What are the key takeaways?

A key takeaway is that official discourse—especially in times of crisis—often operates through technocratic assumptions about expertise, urgency, and compliance. While such discourse is presented as neutral and rational, it is deeply ideological in both form and effect. These assumptions can produce unintended consequences, especially when they intersect with populist logics that oppose institutional authority and elite knowledge.


The article illustrates how technocratic and populist discourses are not simply antagonistic, but synagonistic—engaged in mutual struggle within a shared discursive terrain—and ultimately co-constitutive. For example, the moralization of science through imperatives like “do the right thing” or “trust the experts” can mirror the emotional and exclusionary tones often associated with populist rhetoric. Similarly, some institutional narratives construct “the hesitant” as deviant others, reinforcing binaries of reason versus ignorance that echo the dynamics they aim to counter. Both genres simplify complexity—though for different purposes. Understanding this interplay is essential for analyzing how official discourse circulates, gains or loses legitimacy, and reproduces political myths during ideological fragmentation.


More broadly, the article explores how legitimation and prelegitimation function discursively during emergencies—how narratives naturalize exceptional measures, and how repeated appeals to urgency contribute to the normalisation of crisis as a permanent condition. In this sense, the study sheds light on how crisis imaginaries shape the so-called “new normal” and the reconfigurations of public trust it entails. At the same time, the article challenges the assumption that crisis discourse always aims to normalize new conditions. It shows how media narratives also pre-legitimized a return to the “old normal,” positioning vaccination as the only moral and scientific path to restoring pre-crisis life. This reframes crisis imaginaries not only as tools of transformation, but also as discursive attempts to symbolically undo change.


The study also foregrounds how intertextual hierarchies—especially the dominance of elite voices and marginalization of public perspectives—produced discursive imbalances that eroded trust and reinforced perceptions of coercion. The blending of technocratic, emotional, and religious registers, though intended to strengthen pro-vaccine messaging, introduced contradictions that alienated segments of the public. These findings point to the need for more inclusive, dialogic approaches in future crisis communication.



Where do you plan to go next in your research?

Dimitris: My current project builds on these concerns by examining electoral discourse on youth-dominated digital platforms. I’m focusing on the TikTok campaign of Phidias Panayiotou, a Cypriot influencer and newly elected Member of the European Parliament, to explore how young audiences are not only addressed, but discursively positioned as the only legitimate embodiment of ‘the people’. The campaign draws on the stylistic and affective features of the platform—irony, spontaneity, visual intimacy—to reconfigure political authority in generational and aesthetic terms.

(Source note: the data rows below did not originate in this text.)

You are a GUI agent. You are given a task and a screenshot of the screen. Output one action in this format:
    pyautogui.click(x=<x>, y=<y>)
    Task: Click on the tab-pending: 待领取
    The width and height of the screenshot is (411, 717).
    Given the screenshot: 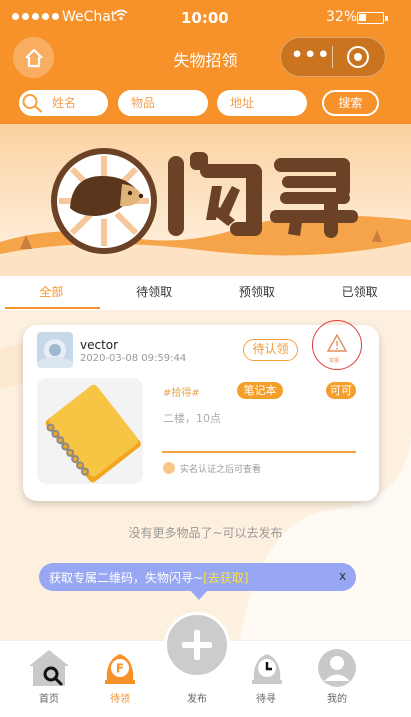 What is the action you would take?
    pyautogui.click(x=154, y=293)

This project continues my broader interest in how legitimacy is constructed through language and media, particularly as institutional trust shifts and new communicative norms emerge.


Theodosia: Now that I’m working as an English teacher in public secondary schools, I’m interested in how students engage with media and public discourse in the classroom. Building on previous research into legitimation and crisis narratives, I want to explore how English language teaching can foster critical media literacy — helping students analyze power, bias, and voice in the texts they encounter. My aim is to bridge discourse studies with classroom practice, developing tools that support critical thinking and democratic engagement among young learners.